As a follow up, I have a design question
http://docs.couchdb.org/en/2.0.0/intro/security.html#authentication-database
says:
* There is a special design document|_auth|that cannot be modified
However it looks like the admin user can delete the authentication
database (thereby deleting _auth document as well).
Is there a convenience benefit of allowing this (eg: admin party is
useful when you start off locally and dont care about security) ?
Thanks
Vivek
On 01/23/2017 05:27 AM, Vivek Pathak wrote:
Sorry for delayed response (I had to restore the backups and harden
the server a bit in order to deal with the ongoing attempts to grab my
data). And thank you all to those who helped.

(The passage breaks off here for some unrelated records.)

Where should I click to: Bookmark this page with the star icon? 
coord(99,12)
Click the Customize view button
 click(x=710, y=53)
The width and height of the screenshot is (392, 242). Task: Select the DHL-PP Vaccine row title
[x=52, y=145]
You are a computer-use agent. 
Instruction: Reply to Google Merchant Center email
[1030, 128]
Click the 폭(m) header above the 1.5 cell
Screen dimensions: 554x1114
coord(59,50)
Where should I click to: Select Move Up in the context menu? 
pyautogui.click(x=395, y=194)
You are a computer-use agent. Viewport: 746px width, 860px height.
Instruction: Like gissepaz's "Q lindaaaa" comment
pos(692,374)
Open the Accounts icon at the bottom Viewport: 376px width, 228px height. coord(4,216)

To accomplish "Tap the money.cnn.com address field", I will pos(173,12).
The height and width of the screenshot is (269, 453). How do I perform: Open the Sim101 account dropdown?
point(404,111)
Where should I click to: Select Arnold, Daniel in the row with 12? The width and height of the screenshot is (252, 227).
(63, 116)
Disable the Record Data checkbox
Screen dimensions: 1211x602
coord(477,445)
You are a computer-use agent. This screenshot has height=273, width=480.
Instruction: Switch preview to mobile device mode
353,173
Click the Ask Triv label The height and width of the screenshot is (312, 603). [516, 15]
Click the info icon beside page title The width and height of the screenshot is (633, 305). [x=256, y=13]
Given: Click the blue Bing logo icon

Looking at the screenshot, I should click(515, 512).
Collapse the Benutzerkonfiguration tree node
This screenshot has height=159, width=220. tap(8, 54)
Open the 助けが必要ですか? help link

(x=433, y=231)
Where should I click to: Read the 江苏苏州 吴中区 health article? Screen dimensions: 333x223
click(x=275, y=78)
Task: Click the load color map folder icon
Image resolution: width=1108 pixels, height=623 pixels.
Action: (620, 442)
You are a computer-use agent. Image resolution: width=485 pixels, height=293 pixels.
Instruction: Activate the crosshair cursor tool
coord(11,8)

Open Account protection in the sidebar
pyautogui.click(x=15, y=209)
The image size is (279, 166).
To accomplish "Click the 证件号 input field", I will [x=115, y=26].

Looks like this was a plain password sniffing of admin password. No
evidence of guessing or repeated attempts - and it was not a simple
password to guess or crack.
I believe the admin password could only be sniffed because it was on
open port 5984. I was careless because the site was in development.
So now I have couchdb listening on 127.0.0.1, and the admin password
is now randomly generated 18 characters (dont know good if the centos
7 rng has trapdoor though). The need for replication and UI access
via _utils can be satisfied by setting up a ssh tunnel via a random
port, eg:
ssh -N -L 57237:localhost:5984 [email protected]
Next is to move to https - and that should complete the securing
aspect. Also ended up creating offline backup on a stopped ec2
instance - this should come handy if the attack become really serious.
Thank you
On 01/20/2017 09:09 AM, Thomas Guillet wrote:
@Paul: I agree, it is pretty straightforward to have some basic
settings on.
Could we rely on the cluster_setup endpoint to secure the instance?
If that is considered to be the first 'mandatory step' of a live
instance, it would be nice as an almost out-of-the-box secure set up.
(Plus, you can always "curl" the endpoint instead of "perl" the
local.ini)
SSL-only is tricky as the http server can't be deactivated in
local.ini but in default.ini (from memory).
@All: What do you consider a same/secure set up? What are the known
unsecured features/weaknesses of CouchDB.
@Vivek: You issue worries me quite a lot. Do you have a better idea of
what happened?
I saw you are using HTTP instead of HTTPS, were you using in encrypted
connection to exchange your credentials and session?
Is your instance behind a proxy? (nginx or alike) They may have other
logs to help us investigate.
2017-01-20 12:49 GMT+01:00 Paul Hammant <[email protected]>:
tee-hee, that was my wishful thinking, less actual planning :)
As usual, there is no estimate for now.
Don't worry - my open source commitments slip by five years at a
time, but
I thought I'd ask just in case.
It might be better to focus on a series of post-install scripts for 2.x
that lock down a couch.
I was *very* excited by my first (and more or less only) exposure to
CouchDB for -
http://paulhammant.com/2015/12/21/angular-and-svg-and-couchdb.
As part of that I wanted to make it easy for the reader to turn on
CORS:
perl -p -i -e 's/;enable_cors/enable_cors/'
/usr/local/etc/couchdb/default.ini
perl -p -i -e 's/enable_cors = false/enable_cors = true/'
/usr/local/etc/couchdb/default.ini
perl -p -i -e 's/;origins/origins/' /usr/local/etc/couchdb/default.ini
perl -p -i -e 's/origins = /origins = */'
/usr/local/etc/couchdb/default.ini
perl -p -i -e 's/origins = \*\*/origins = */'
/usr/local/etc/couchdb/default.ini
That's to turn on CORS (CouchDB v1.6.x), for the blog entry.
I'll bet that it's only another eight "one-liners" (Perl or not) to go
SSL-only, cancel the AdminParty, and generate a unique admin password.